:: Try it ::
For the listing that follows, give again exactly the lines from the one with "E-mail › PartyCare (47, 698)" to the one with "E-mail › Achterhoek Catering (61, 1384)", including both.
___ The records ___
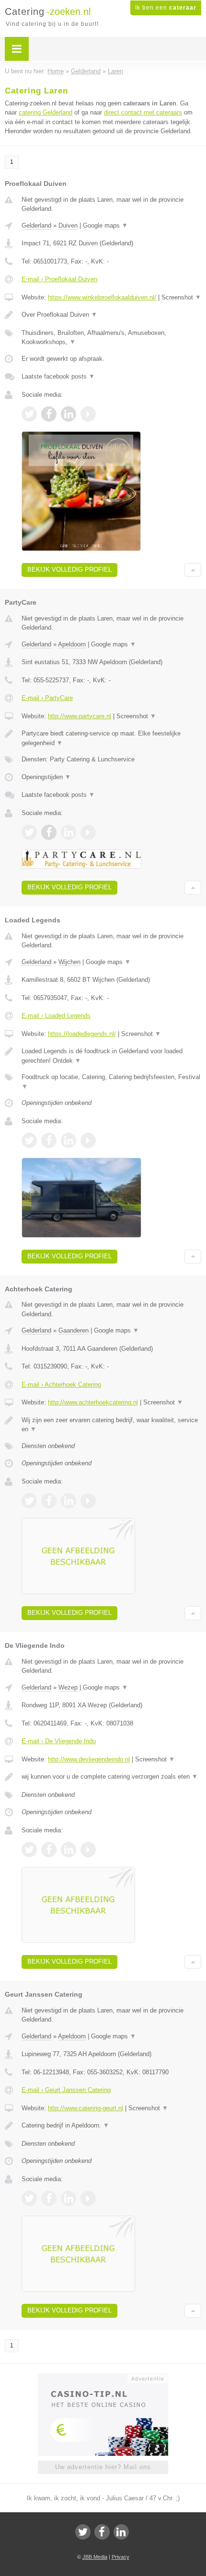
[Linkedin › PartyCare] (68, 832)
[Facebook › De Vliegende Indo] (49, 1849)
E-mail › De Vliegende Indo (59, 1741)
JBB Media (94, 2557)
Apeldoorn (72, 644)
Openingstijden (46, 777)
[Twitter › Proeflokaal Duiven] (29, 414)
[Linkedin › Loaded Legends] (68, 1140)
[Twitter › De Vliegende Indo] (29, 1849)
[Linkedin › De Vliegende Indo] (68, 1849)
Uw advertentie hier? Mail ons (103, 2467)
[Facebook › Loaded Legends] (49, 1140)
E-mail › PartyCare (47, 698)
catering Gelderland (45, 112)
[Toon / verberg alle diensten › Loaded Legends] (111, 1081)
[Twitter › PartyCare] (29, 832)
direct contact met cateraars (143, 112)
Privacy (120, 2557)
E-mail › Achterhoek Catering (61, 1384)
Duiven (68, 225)
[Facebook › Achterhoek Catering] (49, 1500)
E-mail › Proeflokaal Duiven (59, 279)
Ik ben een (165, 7)
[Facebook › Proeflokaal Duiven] (49, 414)
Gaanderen (73, 1330)
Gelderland (36, 225)
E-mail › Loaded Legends (56, 1015)
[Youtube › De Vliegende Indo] (88, 1849)
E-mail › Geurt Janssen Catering (66, 2089)
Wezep (68, 1687)
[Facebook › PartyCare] (49, 832)
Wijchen (69, 962)
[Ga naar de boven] (192, 570)
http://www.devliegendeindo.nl (89, 1759)
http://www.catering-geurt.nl (85, 2108)
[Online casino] (103, 2377)
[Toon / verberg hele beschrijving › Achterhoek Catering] (111, 1424)
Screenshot (181, 297)
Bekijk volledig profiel (69, 569)
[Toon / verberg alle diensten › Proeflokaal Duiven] (111, 337)
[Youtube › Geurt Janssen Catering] (88, 2198)
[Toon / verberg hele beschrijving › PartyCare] (111, 738)
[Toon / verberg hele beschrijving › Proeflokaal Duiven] (111, 315)
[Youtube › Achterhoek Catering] (88, 1500)
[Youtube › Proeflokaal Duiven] (88, 414)
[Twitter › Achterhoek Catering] (29, 1500)
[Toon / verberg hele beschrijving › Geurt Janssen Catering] (111, 2125)
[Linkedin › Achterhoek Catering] (68, 1500)
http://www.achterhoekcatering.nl (93, 1402)
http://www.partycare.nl (79, 716)
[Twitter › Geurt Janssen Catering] (29, 2198)
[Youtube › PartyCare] (88, 832)
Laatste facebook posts (58, 376)
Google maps (105, 225)
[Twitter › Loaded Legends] (29, 1140)
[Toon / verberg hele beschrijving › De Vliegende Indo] (111, 1777)
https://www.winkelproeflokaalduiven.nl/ (102, 297)
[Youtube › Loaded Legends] (88, 1140)
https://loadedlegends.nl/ (82, 1033)
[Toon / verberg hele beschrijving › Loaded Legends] (111, 1055)
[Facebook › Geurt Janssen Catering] (49, 2198)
___
:: Problem solution ::
E-mail › PartyCare (47, 698)
catering Gelderland (45, 112)
[Toon / verberg alle diensten › Loaded Legends] (111, 1081)
[Twitter › PartyCare] (29, 832)
direct contact met cateraars (143, 112)
Privacy (120, 2557)
E-mail › Achterhoek Catering (61, 1384)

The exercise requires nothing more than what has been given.